On top of the loop points, there is also the very critical loudness factor of each note, which is typically done by creating LAYERS of samples, corresponding to MIDI Velocity data. An inexpensive sample might have 3 volume layers, more intricate work can involve 9 or more, each a separate sample that is fired depending upon the Velocity data for the specified note. Equivalent of when you choose to pick lightly, pick with a strum motion, or "dig in" with the pick. We haven't even discussed those times when a guitarist might use plectrum plus a finger or two, which would demand some more sample layers -- BUT there is not way to really control that in the aging MIDI standard -- which leads to all sorts of nonstandard workarounds. And then there are thos hammer-ons and pulloffs that you take for granted when you play them. The ADSR of each sample is locked as to what it was when sampled. The same would apply to your scenario of trying to chop up a RealTrack file to do this, only the problem would be much worse simply because of the sheer complexity of trying to chop up the file each time and make everything, loop points, amplitudes, etc. fit together. This is why the RealTracks pick out phrases played over changes rather than single notes.

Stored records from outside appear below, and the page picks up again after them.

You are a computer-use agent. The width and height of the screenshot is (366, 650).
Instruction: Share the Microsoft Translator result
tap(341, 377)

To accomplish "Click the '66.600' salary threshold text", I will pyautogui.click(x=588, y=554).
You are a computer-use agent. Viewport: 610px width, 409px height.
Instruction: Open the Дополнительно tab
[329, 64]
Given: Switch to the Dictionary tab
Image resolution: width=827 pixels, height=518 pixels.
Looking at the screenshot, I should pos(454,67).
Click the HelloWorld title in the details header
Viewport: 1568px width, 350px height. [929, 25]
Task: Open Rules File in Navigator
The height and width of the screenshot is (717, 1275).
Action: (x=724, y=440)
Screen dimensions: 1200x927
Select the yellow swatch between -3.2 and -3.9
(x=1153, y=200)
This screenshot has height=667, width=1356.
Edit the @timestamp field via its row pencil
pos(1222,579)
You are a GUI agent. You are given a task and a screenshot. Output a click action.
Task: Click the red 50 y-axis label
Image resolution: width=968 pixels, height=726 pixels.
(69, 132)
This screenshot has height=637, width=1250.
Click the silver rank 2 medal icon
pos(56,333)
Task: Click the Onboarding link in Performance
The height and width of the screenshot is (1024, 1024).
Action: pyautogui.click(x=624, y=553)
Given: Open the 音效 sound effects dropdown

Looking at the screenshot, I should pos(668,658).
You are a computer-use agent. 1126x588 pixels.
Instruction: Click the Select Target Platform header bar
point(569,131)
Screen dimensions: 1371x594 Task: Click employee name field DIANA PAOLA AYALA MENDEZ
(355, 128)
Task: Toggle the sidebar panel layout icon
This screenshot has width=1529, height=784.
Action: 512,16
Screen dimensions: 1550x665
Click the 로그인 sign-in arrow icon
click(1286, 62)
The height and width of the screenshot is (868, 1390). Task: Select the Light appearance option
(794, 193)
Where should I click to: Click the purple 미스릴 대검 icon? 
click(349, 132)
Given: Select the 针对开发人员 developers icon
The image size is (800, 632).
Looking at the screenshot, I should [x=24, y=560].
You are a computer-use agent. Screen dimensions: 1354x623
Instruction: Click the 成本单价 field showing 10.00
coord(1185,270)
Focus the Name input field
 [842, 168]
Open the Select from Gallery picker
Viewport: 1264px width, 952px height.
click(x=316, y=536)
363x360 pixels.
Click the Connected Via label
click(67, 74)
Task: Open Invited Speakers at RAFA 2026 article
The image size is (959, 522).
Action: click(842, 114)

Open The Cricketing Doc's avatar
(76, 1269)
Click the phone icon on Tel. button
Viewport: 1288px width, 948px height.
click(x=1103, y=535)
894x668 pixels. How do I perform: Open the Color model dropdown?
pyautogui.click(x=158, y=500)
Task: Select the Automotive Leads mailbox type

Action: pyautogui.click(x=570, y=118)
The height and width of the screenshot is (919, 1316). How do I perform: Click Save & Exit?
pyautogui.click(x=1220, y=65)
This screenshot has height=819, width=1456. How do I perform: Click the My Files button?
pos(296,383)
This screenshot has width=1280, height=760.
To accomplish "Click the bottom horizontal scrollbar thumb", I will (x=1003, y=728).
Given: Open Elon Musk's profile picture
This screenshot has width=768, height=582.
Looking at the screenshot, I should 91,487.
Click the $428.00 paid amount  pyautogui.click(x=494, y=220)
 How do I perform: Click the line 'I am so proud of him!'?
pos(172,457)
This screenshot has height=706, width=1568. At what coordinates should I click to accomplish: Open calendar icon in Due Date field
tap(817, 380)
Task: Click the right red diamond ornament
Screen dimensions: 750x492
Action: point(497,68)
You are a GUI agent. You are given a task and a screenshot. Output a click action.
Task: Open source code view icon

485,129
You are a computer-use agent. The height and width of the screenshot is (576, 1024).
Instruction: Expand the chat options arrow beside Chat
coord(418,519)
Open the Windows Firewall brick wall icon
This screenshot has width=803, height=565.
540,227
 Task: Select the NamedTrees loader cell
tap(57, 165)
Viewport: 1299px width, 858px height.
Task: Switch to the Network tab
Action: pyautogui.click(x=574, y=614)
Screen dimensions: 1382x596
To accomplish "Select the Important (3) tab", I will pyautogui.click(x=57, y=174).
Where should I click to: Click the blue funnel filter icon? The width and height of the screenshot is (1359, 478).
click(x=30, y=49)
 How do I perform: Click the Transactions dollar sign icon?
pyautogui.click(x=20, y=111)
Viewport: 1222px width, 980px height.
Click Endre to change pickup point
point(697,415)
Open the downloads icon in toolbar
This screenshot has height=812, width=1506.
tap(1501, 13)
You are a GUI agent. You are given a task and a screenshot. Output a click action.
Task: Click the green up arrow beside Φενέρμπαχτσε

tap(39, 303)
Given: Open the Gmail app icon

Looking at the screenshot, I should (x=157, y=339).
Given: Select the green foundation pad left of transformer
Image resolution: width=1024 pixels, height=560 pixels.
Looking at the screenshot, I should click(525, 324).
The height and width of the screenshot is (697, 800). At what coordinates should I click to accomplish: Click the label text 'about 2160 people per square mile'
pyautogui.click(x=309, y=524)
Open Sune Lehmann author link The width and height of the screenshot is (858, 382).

Anyway, what you are trying to invent has already been invented, it has nothing to do with the concept and sound of RealTracks as invented by PGMusic.

What you are attempting to describe is a rather simple MIDI Sampling device.

The world is full of those and we all know the limitations of them by now.


--Mac


--Mac
Thanks for giving us an idea of how hard it is to do that.

In the meantime, this software called REAL GUITAR, is implementing what we are discussing about.

There has go to be a merger of BIAB and this REAL guitar company...

http://www.musiclab.com/products/realgtr_info.htm?r1=gadw&r2=rg

see the link.. very interesting he has GUITAR samples..
I said:

Quote:

-- BUT there is not way to really control that in the aging MIDI standard -- which leads to all sorts of nonstandard workarounds.




Musiclab says:

Quote:


Our original Guitar Touch technology letting you easily imitate basic guitar techniques (strumming, plucking, sliding, bending, muting, etc..), using standard MIDI keyboard and MIDI controllers, such as Pitch Bender, Modulation Wheel, Sustain Pedal, Aftertouch.




Likely only the Pitch Bend command is actually doing what it is supposed to do under the MIDi standard, the other three must be nonstandard workarounds in the sense that they are doing something other than what they were originally designed to do.

A program like BIAB or RB would have to be programmed to take that into consideration in order to work well with the customized commands.

There have been other attempts to do things such as this with the aging MIDI standard, Garritan comes immediately to mind, problem with all is that one must program the MIDI files specifically for the software instrument(s) in order to hear the differences.

And it is not RealTrack technology at all, it is indeed Sampling.


--Mac
Thanks for the enlightenment Mac!!



Quote:

I said:

Quote:

-- BUT there is not way to really control that in the aging MIDI standard -- which leads to all sorts of nonstandard workarounds.




Musiclab says:

Quote:


Our original Guitar Touch technology letting you easily imitate basic guitar techniques (strumming, plucking, sliding, bending, muting, etc..), using standard MIDI keyboard and MIDI controllers, such as Pitch Bender, Modulation Wheel, Sustain Pedal, Aftertouch.




Likely only the Pitch Bend command is actually doing what it is supposed to do under the MIDi standard, the other three must be nonstandard workarounds in the sense that they are doing something other than what they were originally designed to do.

A program like BIAB or RB would have to be programmed to take that into consideration in order to work well with the customized commands.

There have been other attempts to do things such as this with the aging MIDI standard, Garritan comes immediately to mind, problem with all is that one must program the MIDI files specifically for the software instrument(s) in order to hear the differences.

And it is not RealTrack technology at all, it is indeed Sampling.